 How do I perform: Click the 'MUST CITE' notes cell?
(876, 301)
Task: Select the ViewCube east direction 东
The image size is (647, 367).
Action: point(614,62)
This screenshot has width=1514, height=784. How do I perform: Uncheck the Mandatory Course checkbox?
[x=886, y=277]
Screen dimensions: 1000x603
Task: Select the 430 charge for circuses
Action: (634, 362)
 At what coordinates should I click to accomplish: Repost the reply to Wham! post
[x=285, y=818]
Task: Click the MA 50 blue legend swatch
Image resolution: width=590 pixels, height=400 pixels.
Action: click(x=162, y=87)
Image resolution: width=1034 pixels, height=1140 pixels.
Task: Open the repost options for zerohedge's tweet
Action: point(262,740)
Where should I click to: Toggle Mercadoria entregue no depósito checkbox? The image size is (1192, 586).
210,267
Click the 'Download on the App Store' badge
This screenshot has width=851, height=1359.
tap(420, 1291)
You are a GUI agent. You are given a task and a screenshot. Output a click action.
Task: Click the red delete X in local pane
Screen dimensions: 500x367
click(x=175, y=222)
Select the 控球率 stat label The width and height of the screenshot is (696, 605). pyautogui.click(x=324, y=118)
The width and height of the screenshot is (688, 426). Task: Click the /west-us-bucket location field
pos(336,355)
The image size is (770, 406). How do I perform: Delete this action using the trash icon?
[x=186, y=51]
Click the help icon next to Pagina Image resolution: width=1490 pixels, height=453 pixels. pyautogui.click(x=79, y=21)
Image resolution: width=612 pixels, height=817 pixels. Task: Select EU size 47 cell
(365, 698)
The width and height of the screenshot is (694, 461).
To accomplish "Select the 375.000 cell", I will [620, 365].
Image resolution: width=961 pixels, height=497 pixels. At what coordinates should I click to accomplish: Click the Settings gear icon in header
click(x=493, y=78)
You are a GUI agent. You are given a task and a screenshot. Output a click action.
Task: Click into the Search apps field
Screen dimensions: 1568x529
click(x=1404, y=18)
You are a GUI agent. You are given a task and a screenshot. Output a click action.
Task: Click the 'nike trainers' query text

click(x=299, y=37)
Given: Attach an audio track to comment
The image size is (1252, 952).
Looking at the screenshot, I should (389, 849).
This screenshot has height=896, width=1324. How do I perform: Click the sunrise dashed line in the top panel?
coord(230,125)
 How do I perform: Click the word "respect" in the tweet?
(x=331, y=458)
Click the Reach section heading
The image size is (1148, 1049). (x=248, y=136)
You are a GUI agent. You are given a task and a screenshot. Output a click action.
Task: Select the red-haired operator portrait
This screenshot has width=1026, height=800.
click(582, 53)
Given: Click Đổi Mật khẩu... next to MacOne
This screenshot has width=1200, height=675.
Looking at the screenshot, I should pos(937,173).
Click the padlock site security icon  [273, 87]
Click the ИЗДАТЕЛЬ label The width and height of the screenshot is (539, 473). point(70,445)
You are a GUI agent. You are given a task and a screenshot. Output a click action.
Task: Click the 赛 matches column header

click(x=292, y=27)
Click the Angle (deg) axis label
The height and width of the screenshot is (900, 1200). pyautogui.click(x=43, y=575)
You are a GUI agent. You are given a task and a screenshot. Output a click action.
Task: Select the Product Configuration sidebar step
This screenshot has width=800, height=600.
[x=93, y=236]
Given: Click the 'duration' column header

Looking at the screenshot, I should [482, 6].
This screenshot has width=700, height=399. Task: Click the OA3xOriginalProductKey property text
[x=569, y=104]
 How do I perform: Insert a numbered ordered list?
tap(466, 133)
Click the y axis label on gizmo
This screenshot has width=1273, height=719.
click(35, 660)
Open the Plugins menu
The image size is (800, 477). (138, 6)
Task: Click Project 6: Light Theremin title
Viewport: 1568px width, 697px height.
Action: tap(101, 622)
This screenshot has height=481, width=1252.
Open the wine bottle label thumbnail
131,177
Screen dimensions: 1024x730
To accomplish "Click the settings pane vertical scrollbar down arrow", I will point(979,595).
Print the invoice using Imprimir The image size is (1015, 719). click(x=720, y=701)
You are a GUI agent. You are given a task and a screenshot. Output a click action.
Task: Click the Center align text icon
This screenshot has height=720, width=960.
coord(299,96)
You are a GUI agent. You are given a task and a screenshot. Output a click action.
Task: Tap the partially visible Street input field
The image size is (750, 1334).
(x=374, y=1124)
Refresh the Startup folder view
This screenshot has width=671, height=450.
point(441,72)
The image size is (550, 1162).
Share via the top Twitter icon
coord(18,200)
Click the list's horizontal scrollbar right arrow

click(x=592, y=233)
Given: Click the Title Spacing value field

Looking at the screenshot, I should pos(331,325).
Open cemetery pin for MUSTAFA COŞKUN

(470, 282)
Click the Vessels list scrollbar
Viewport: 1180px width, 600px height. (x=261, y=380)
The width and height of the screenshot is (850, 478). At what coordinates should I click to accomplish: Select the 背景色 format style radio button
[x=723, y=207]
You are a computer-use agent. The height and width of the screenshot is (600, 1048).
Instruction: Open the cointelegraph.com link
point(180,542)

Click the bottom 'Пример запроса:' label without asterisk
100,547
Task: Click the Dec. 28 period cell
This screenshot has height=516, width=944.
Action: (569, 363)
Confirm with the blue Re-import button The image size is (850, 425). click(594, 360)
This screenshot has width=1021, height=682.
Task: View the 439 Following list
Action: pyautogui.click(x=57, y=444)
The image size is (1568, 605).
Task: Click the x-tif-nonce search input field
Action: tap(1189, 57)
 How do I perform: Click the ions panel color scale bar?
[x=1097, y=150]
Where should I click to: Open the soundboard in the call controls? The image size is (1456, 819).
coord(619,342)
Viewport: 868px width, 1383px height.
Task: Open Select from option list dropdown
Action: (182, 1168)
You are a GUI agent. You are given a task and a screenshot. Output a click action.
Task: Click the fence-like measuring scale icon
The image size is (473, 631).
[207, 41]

WHAT YOU WILL DO :: Each entry is to be returned in full, character for character.

SOLUTION TO THE EXERCISE ::
 How do I perform: Click the 'MUST CITE' notes cell?
(876, 301)
Task: Select the ViewCube east direction 东
The image size is (647, 367).
Action: point(614,62)
This screenshot has width=1514, height=784. How do I perform: Uncheck the Mandatory Course checkbox?
[x=886, y=277]
Screen dimensions: 1000x603
Task: Select the 430 charge for circuses
Action: (634, 362)
 At what coordinates should I click to accomplish: Repost the reply to Wham! post
[x=285, y=818]
Task: Click the MA 50 blue legend swatch
Image resolution: width=590 pixels, height=400 pixels.
Action: click(x=162, y=87)
Image resolution: width=1034 pixels, height=1140 pixels.
Task: Open the repost options for zerohedge's tweet
Action: point(262,740)
Where should I click to: Toggle Mercadoria entregue no depósito checkbox? The image size is (1192, 586).
210,267
Click the 'Download on the App Store' badge
This screenshot has width=851, height=1359.
tap(420, 1291)
You are a GUI agent. You are given a task and a screenshot. Output a click action.
Task: Click the red delete X in local pane
Screen dimensions: 500x367
click(x=175, y=222)
Select the 控球率 stat label The width and height of the screenshot is (696, 605). pyautogui.click(x=324, y=118)
The width and height of the screenshot is (688, 426). Task: Click the /west-us-bucket location field
pos(336,355)
The image size is (770, 406). How do I perform: Delete this action using the trash icon?
[x=186, y=51]
Click the help icon next to Pagina Image resolution: width=1490 pixels, height=453 pixels. pyautogui.click(x=79, y=21)
Image resolution: width=612 pixels, height=817 pixels. Task: Select EU size 47 cell
(365, 698)
The width and height of the screenshot is (694, 461).
To accomplish "Select the 375.000 cell", I will [620, 365].
Image resolution: width=961 pixels, height=497 pixels. At what coordinates should I click to accomplish: Click the Settings gear icon in header
click(x=493, y=78)
You are a GUI agent. You are given a task and a screenshot. Output a click action.
Task: Click into the Search apps field
Screen dimensions: 1568x529
click(x=1404, y=18)
You are a GUI agent. You are given a task and a screenshot. Output a click action.
Task: Click the 'nike trainers' query text

click(x=299, y=37)
Given: Attach an audio track to comment
The image size is (1252, 952).
Looking at the screenshot, I should (389, 849).
This screenshot has height=896, width=1324. How do I perform: Click the sunrise dashed line in the top panel?
coord(230,125)
 How do I perform: Click the word "respect" in the tweet?
(x=331, y=458)
Click the Reach section heading
The image size is (1148, 1049). (x=248, y=136)
You are a GUI agent. You are given a task and a screenshot. Output a click action.
Task: Select the red-haired operator portrait
This screenshot has width=1026, height=800.
click(582, 53)
Given: Click Đổi Mật khẩu... next to MacOne
This screenshot has width=1200, height=675.
Looking at the screenshot, I should pos(937,173).
Click the padlock site security icon  [273, 87]
Click the ИЗДАТЕЛЬ label The width and height of the screenshot is (539, 473). point(70,445)
You are a GUI agent. You are given a task and a screenshot. Output a click action.
Task: Click the 赛 matches column header

click(x=292, y=27)
Click the Angle (deg) axis label
The height and width of the screenshot is (900, 1200). pyautogui.click(x=43, y=575)
You are a GUI agent. You are given a task and a screenshot. Output a click action.
Task: Select the Product Configuration sidebar step
This screenshot has width=800, height=600.
[x=93, y=236]
Given: Click the 'duration' column header

Looking at the screenshot, I should [482, 6].
This screenshot has width=700, height=399. Task: Click the OA3xOriginalProductKey property text
[x=569, y=104]
 How do I perform: Insert a numbered ordered list?
tap(466, 133)
Click the y axis label on gizmo
This screenshot has width=1273, height=719.
click(35, 660)
Open the Plugins menu
The image size is (800, 477). (138, 6)
Task: Click Project 6: Light Theremin title
Viewport: 1568px width, 697px height.
Action: tap(101, 622)
This screenshot has height=481, width=1252.
Open the wine bottle label thumbnail
131,177
Screen dimensions: 1024x730
To accomplish "Click the settings pane vertical scrollbar down arrow", I will point(979,595).
Print the invoice using Imprimir The image size is (1015, 719). click(x=720, y=701)
You are a GUI agent. You are given a task and a screenshot. Output a click action.
Task: Click the Center align text icon
This screenshot has height=720, width=960.
coord(299,96)
You are a GUI agent. You are given a task and a screenshot. Output a click action.
Task: Tap the partially visible Street input field
The image size is (750, 1334).
(x=374, y=1124)
Refresh the Startup folder view
This screenshot has width=671, height=450.
point(441,72)
The image size is (550, 1162).
Share via the top Twitter icon
coord(18,200)
Click the list's horizontal scrollbar right arrow

click(x=592, y=233)
Given: Click the Title Spacing value field

Looking at the screenshot, I should pos(331,325).
Open cemetery pin for MUSTAFA COŞKUN

(470, 282)
Click the Vessels list scrollbar
Viewport: 1180px width, 600px height. (x=261, y=380)
The width and height of the screenshot is (850, 478). At what coordinates should I click to accomplish: Select the 背景色 format style radio button
[x=723, y=207]
You are a computer-use agent. The height and width of the screenshot is (600, 1048).
Instruction: Open the cointelegraph.com link
point(180,542)

Click the bottom 'Пример запроса:' label without asterisk
100,547
Task: Click the Dec. 28 period cell
This screenshot has height=516, width=944.
Action: (569, 363)
Confirm with the blue Re-import button The image size is (850, 425). click(594, 360)
This screenshot has width=1021, height=682.
Task: View the 439 Following list
Action: pyautogui.click(x=57, y=444)
The image size is (1568, 605).
Task: Click the x-tif-nonce search input field
Action: tap(1189, 57)
 How do I perform: Click the ions panel color scale bar?
[x=1097, y=150]
Where should I click to: Open the soundboard in the call controls? The image size is (1456, 819).
coord(619,342)
Viewport: 868px width, 1383px height.
Task: Open Select from option list dropdown
Action: (182, 1168)
You are a GUI agent. You are given a task and a screenshot. Output a click action.
Task: Click the fence-like measuring scale icon
The image size is (473, 631).
[207, 41]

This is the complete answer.